Don Rogelio le ponía apodo a medio mundo; principalmente a la chamaquera, siempre con el respeto debido: ‒órale tú, Chimbemba, ¿qué quieres que te despache?‒, ‒Tú, Salta pa' tras, espérame tantito, mientras enróscate ahí‒, señalando un banquito que descansaba en una esquina de la tienda.

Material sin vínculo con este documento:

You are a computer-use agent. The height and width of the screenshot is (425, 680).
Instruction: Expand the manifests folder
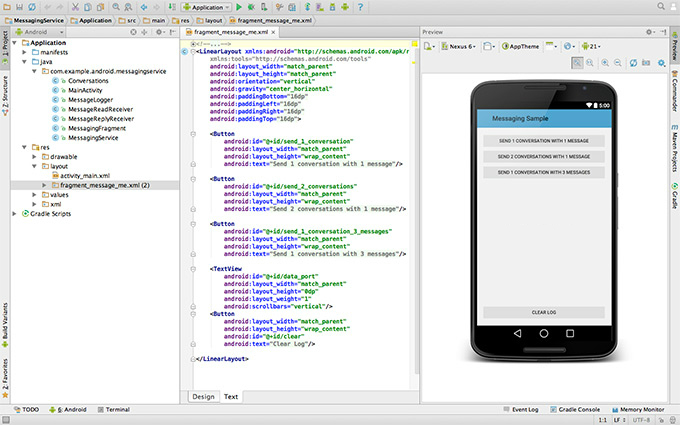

Algunas niñas como Verónica, le reclamaban: ‒Oiga don Rogelio, por qué me dice enróscate, si yo no soy rosquilla (un animalito largo, color café, que por la humedad se reproducía mucho en las casas, y se enrollaban solas, es decir, se enroscaban)‒. Según el nombre del escuincle, don Rogelio le llamaba con el nombre del artista conocido en esa época: ‒A ver tú, Verónica Loyo‒, ‒Tú, Miguel Aceves‒, ‒Tú, Pedro Infante‒, ‒Tú, Agustín Lara‒, o bien, ‒María Félix‒. El cuento es que a todo mundo bautizaba don Rogelio Roque, con orgullo lo recuerdo porque es mi papá; Toño Roque Alfaro así lo cuenta, lo nombra y lo comunica en una charla amena, herencia del padre, pues Toño no se queda atrás, ya que en cualquier parte de la ciudad lo conocen como El pollito.

‒Quiubo tú, pollo‒, ‒ah calajo‒, contesta éste. Y de pronto estás platicando con El Pollito y te saca un chiste al momento, ‒y como dijo el choto: ¡ay tú!‒. O cuando alguien habla de la parte íntima del hombre, Toño El Pollito remeda ‒me suenes, dijo la lata‒.

A la tienda El Pollito también asistían en aquellos tiempos don Arnulfo, conocido como El Búfalo, un hombre alto, fornido, con una cara redonda que se imponía a quien lo viera; de raza ojiteca, carácter de pocos amigos, quien siempre andaba montado a caballo con sombrero de palma de cuatro pedradas y una pistola al cinto; por cualquier emergencia decía él; luciendo un bigote escasamente tupido y como cuenta Toño Roque, El Búfalo hacía tamales de masa, vivía en la calle Nicolás Bravo, cerca de la familia Santos; mataba cochino, o sea, fue tocinero de oficio y su esposa se llamaba Luz, los vecinos de cariño le decían doña Luz, una señora muy trabajadora, bajita de estatura, que se jodía el lomo con este hombresote haciendo tamales los fines de semana, porque esos sabrosos tamales ‒como eran conocidos‒, las familias tuxtepecanas los compraban mucho, pues acostumbraban enviarlos por autobús los días sábado por la noche a la Ciudad de México, para que el familiar que residía en la capital, saboreara al otro día un rico producto de masa tuxtepecana. El Búfalo cuando convivía con sus compañeros en el brindis, gritaba “voz a cuello” –a mí la pinche Comisión Federal de Electricidad me hace lo que el viento a Juárez; yo duermo con Luz toda la noche y nunca me cobran nada–.